Lavori Pubblici

Piano di riorganizzazione e aumento di capitale per Maire Tecnimont

Maire Tecnimont vara un piano di riorganizzazione finanziaria e annuncia aumento di capitale dopo i conti in rosso. Il risultato netto di gruppo al 30 settembre 2012 è negativo per 157,4 milioni, rispetto al 30 settembre 2011 quando era negativo per 137 milioni, mentre la posizione finanziaria netta è negativa per 117,2 milioni (era negativa per 10,4 milioni al 31 dicembre 2011).

In particolare il progetto di riorganizzazione finanziaria prevede «principalmente, una volta raggiunto il consenso delle banche, un riallineamento delle linee di credito esistenti ai
profili di generazione di cassa a supporto del business, mediante un riscadenzamento a lungo termine (5 anni), anche tramite un intervento di riallocazione infragruppo».

L'operazione comprende inoltre un contestuale aumento di capitale, di cui una parte fino al 10% riservata a un investitore industriale strategico e il resto offerto in opzione agli azionisti, le cui modalità sono in corso di definizione.

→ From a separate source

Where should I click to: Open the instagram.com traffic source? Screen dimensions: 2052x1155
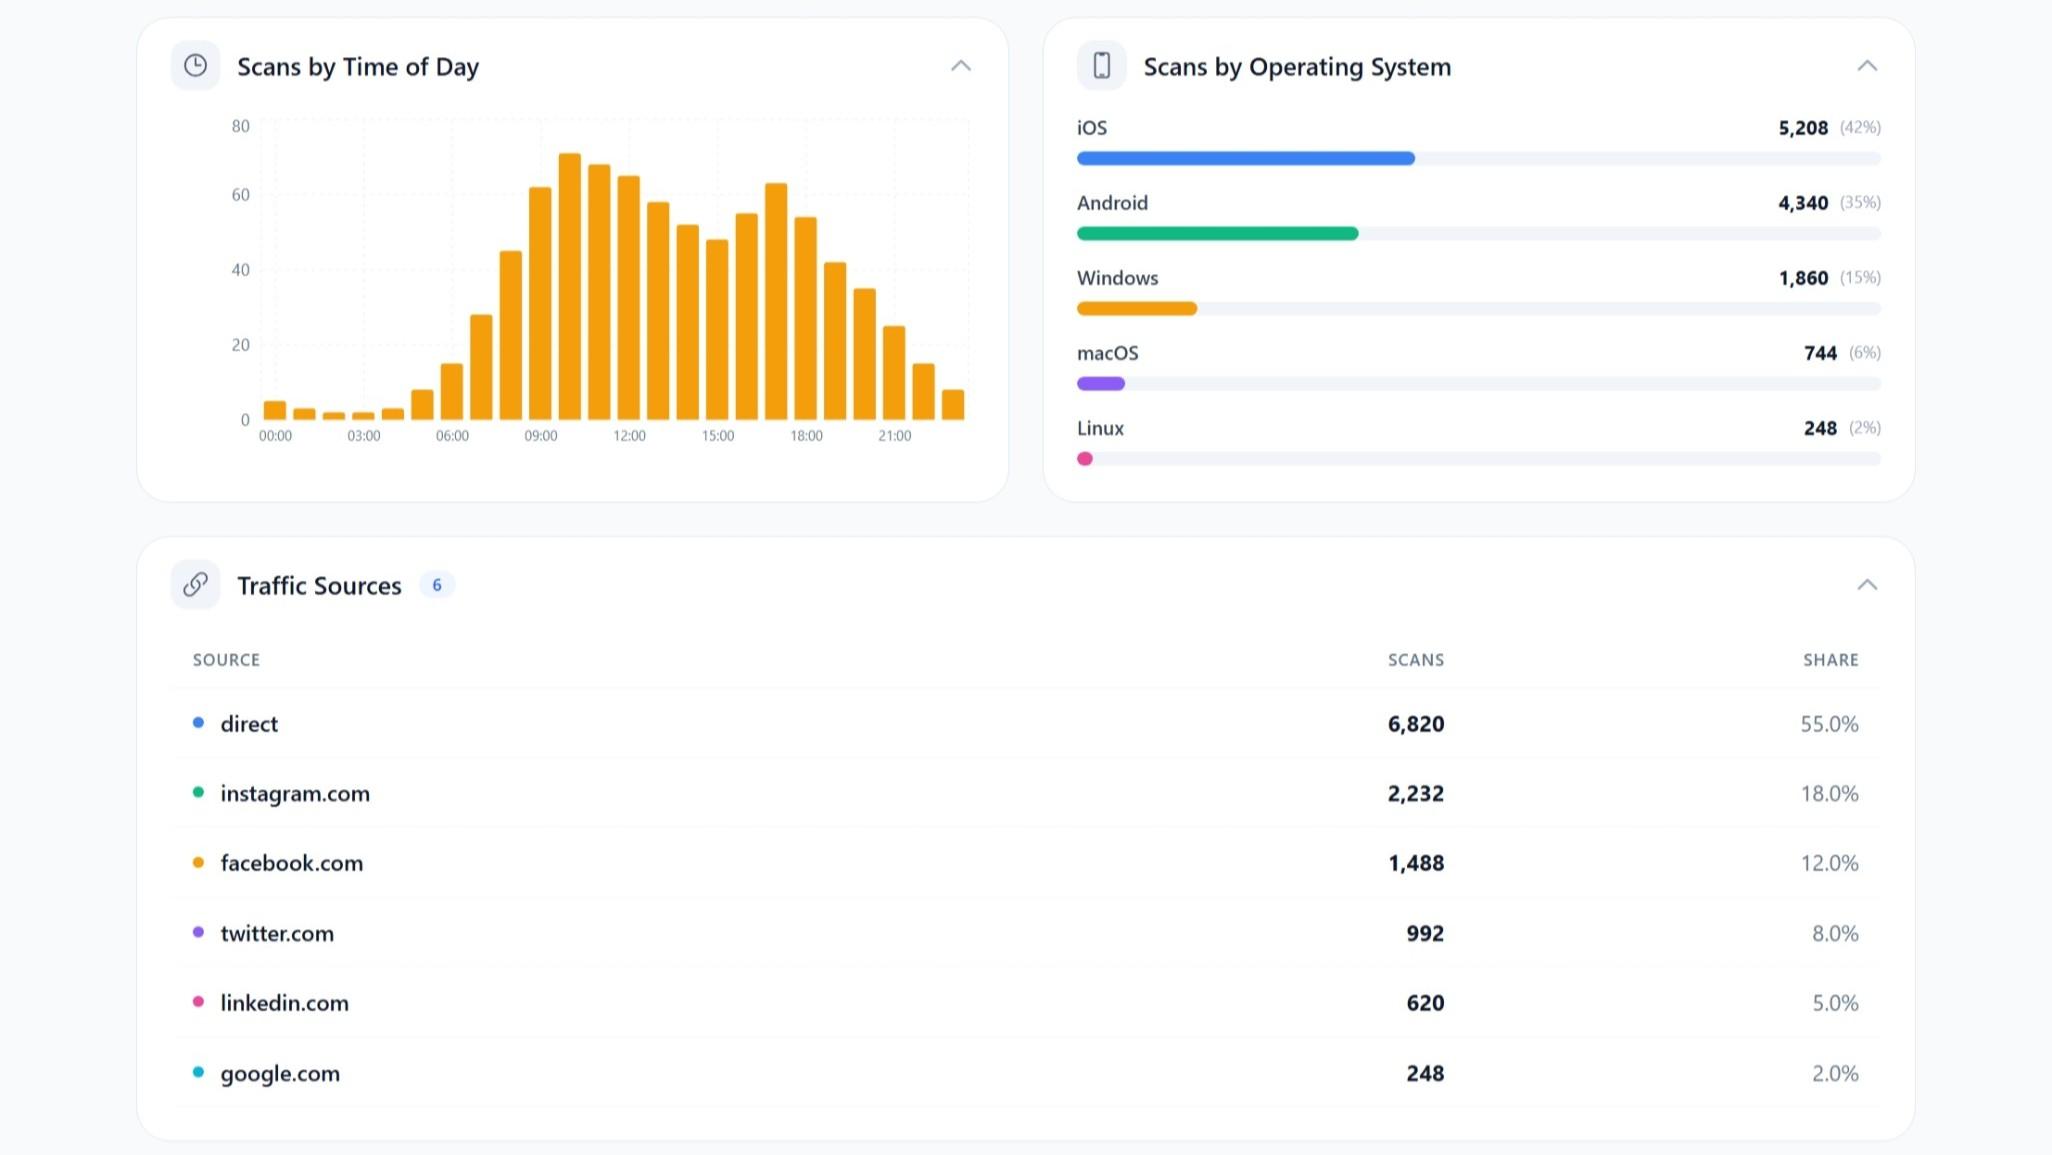(295, 793)
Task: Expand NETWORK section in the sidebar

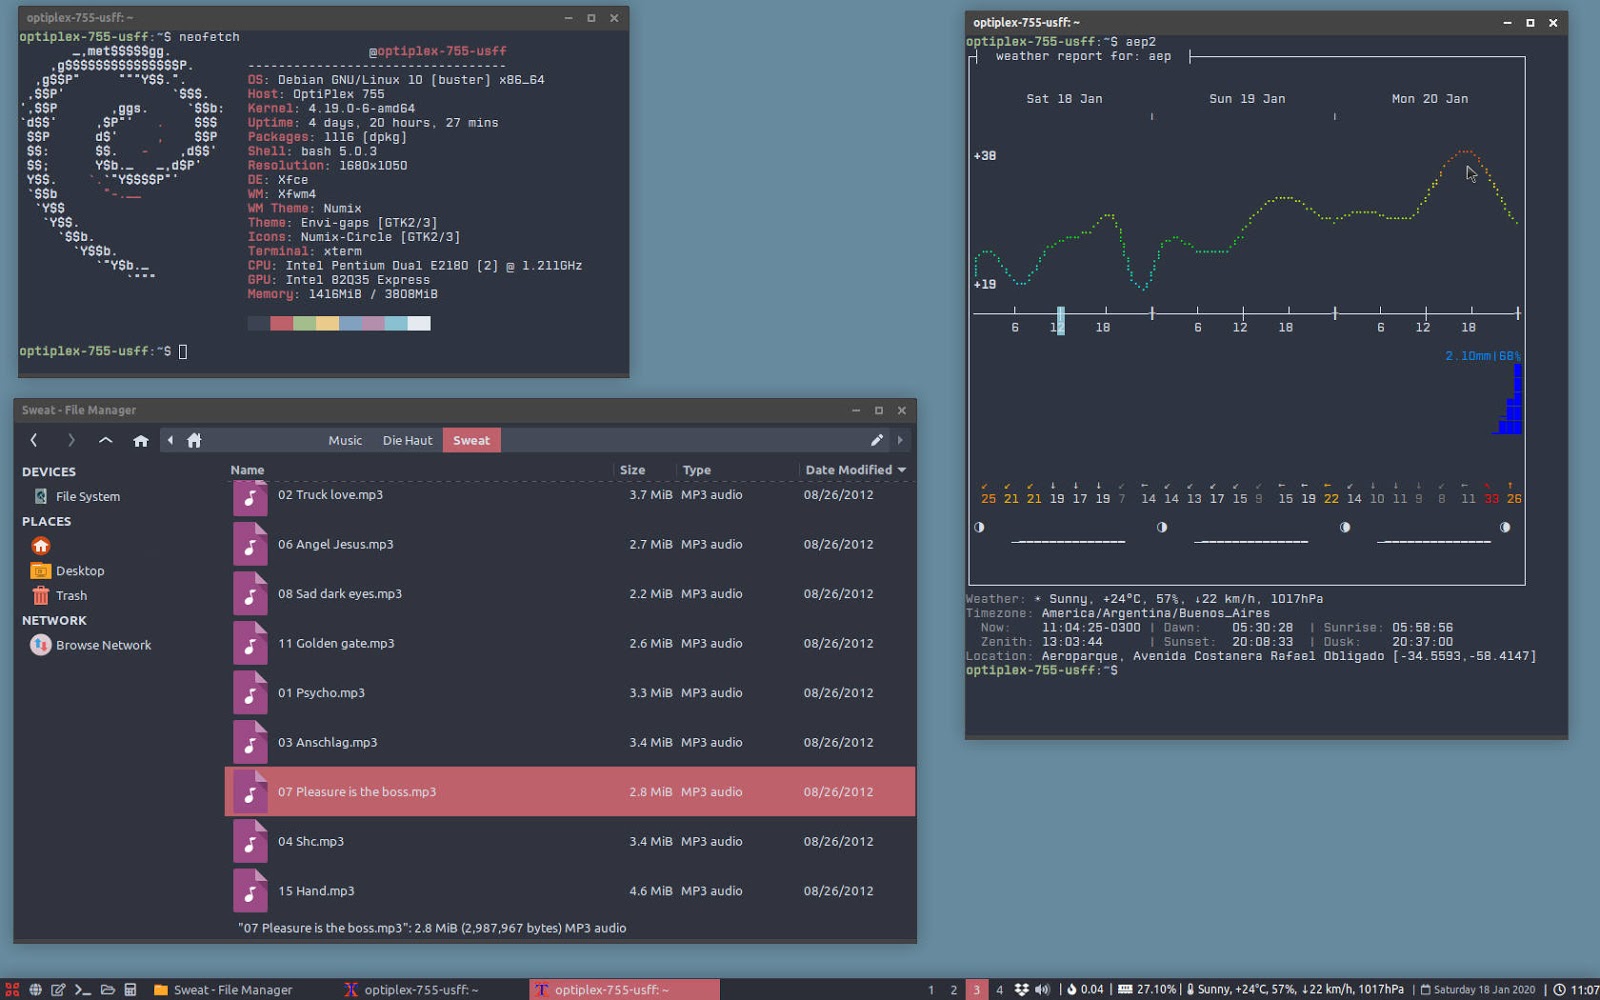Action: [54, 620]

Inoltre, Maire Tecnimont e le relative controllate Tecnimont, Tecnimont Chile e Tecnimont do Brasil annunciano di avere sottoscritto, insieme al partner di consorzio Ses e alla relativa controllante, una transazione generale e definitiva »di comune soddisfazione» con la controparte Colbun. L'accordo pone fine ad ogni controversia e procedimento legale in corso in relazione al contratto Epc per la realizzazione del progetto Santa Maria (città di Coronel, Cile) sottoscritto il 28 giugno 2007, ivi incluso l'arbitrato in corso dinanzi alla Camera internazionale di Commercio. La transazione ha dato luogo all'immediato riconoscimento economico a favore di Tecnimont della somma di 33,47 milioni di euro.

Tornando ai conti dei primi 9 mesi del 2012 , sono andati in archivio con ricavi consolidati pari a 1,661 miliardi di euro, in flessione del 18,3% rispetto al 30 settembre 2011. Al 30 settembre 2012, inoltre, l'ebitda é negativo per 81,6 milioni, in miglioramento rispetto al 30 settembre 2011 quando era negativo per 130,5 milioni. Il risultato operativo è negativo per 186,7 milioni, in peggioramento del 25,1% rispetto al 30 settembre 2011.